Geoffrey Chaucer Coined 'Twitter'
Today is the day a certain set of language and literature fans celebrate Mr. Geoffrey Chaucer, who died 612 years ago today. Not only was Old Chaucey a pretty compelling writer, but also, he was far better at coining words and phrases than the rest of us amateur portmanteau-chasers.
Today is the day a certain set of language and literature fans celebrate Mr. Geoffrey Chaucer, who died 612 years ago today. Not only was Old Chaucey a pretty compelling writer (and in Middle English to boot!), but also, he was far better at coining words and phrases than the rest of us amateur portmanteau-chasers. As tweeted by the Oxford English Online, the word cloud below showcases a few of his contributions to the English language, among them, twitter, womanhood, fattish, caterwaul, sluttish, poppet, dotard, and crude.
As they explain further by tweet, "#Chaucer provides our earliest ex. of twitter, verb: of a bird: to utter a succession of light tremulous notes; to chirp continuously." On their Oxford Words blog they add that though Chaucer is frequently considered "the venerable but crude uncle of English poetry, always ready with an inappropriate story, quite likely, even when it seems as if his tale can’t get any funnier or more scurrilous"—that bawdy poet our high school English teachers assigned us to read—he was much more.
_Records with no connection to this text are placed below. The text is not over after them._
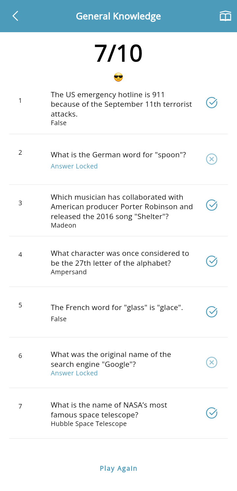Click the checkmark icon for question 1

click(x=212, y=103)
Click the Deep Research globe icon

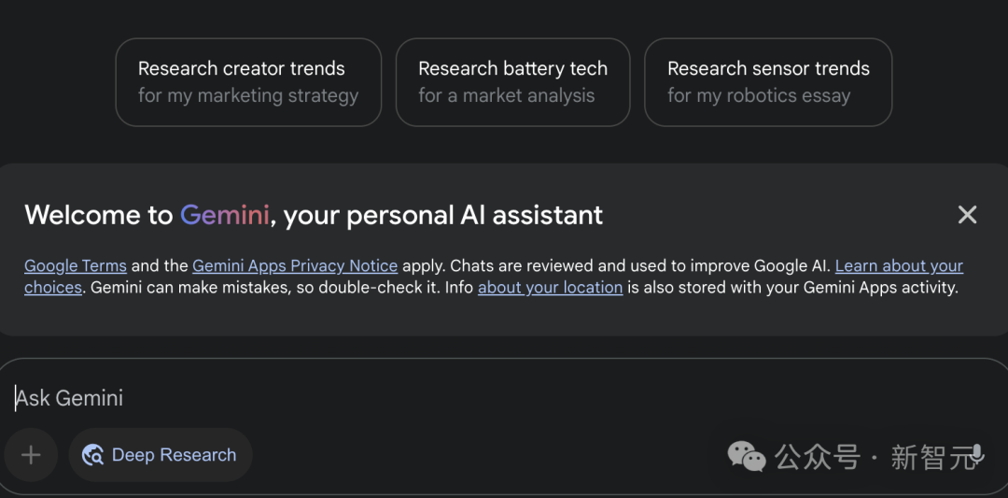[x=93, y=455]
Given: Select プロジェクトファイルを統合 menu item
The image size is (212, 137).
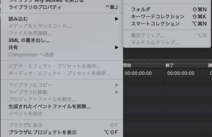Looking at the screenshot, I should tap(42, 99).
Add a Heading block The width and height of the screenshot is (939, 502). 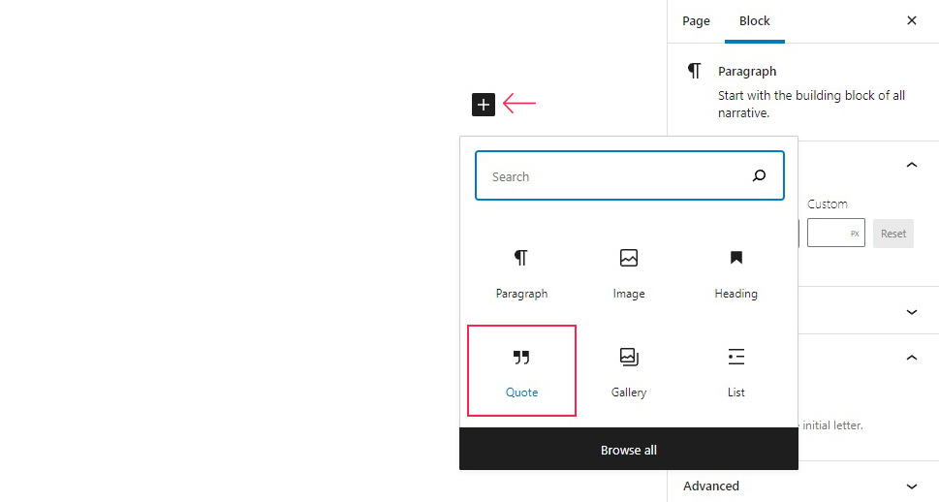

Dryden dubbed him ‘the Father of English Poetry,' and while it's debatable whether he really did invent English poetry as we know it, Chaucer remains considered one of the formidable, formative masters of English language and literature. He's the man behind expressions like "Love is blind," "Love conquers all," "Time and tide wait for no man," and "shaking like a leaf" or, Right as an aspen lefe she gan to quake. Also, “Marriage is a wonderful invention; but, then again, so is a bicycle repair kit.” Like Shakespeare, he was unafraid to play with words, and to create new ones: "There are around 2,000 words for which the works of Chaucer currently provide evidence of first use in the Oxford English Dictionary. Just over half of these borrowings are from French or Latin roots (mostly French), almost all the rest are new formations based on existing English words," they write. We still use quite a lot of those words today, tweeting or not, and others are just kind of great: messagery, mishappy, whippletree, corny, poop, Martian, bodkin, bragget, vulgar, snort, scissors, and more.
Ah, Chaucer. The lyf so short, the craft so longe to lerne.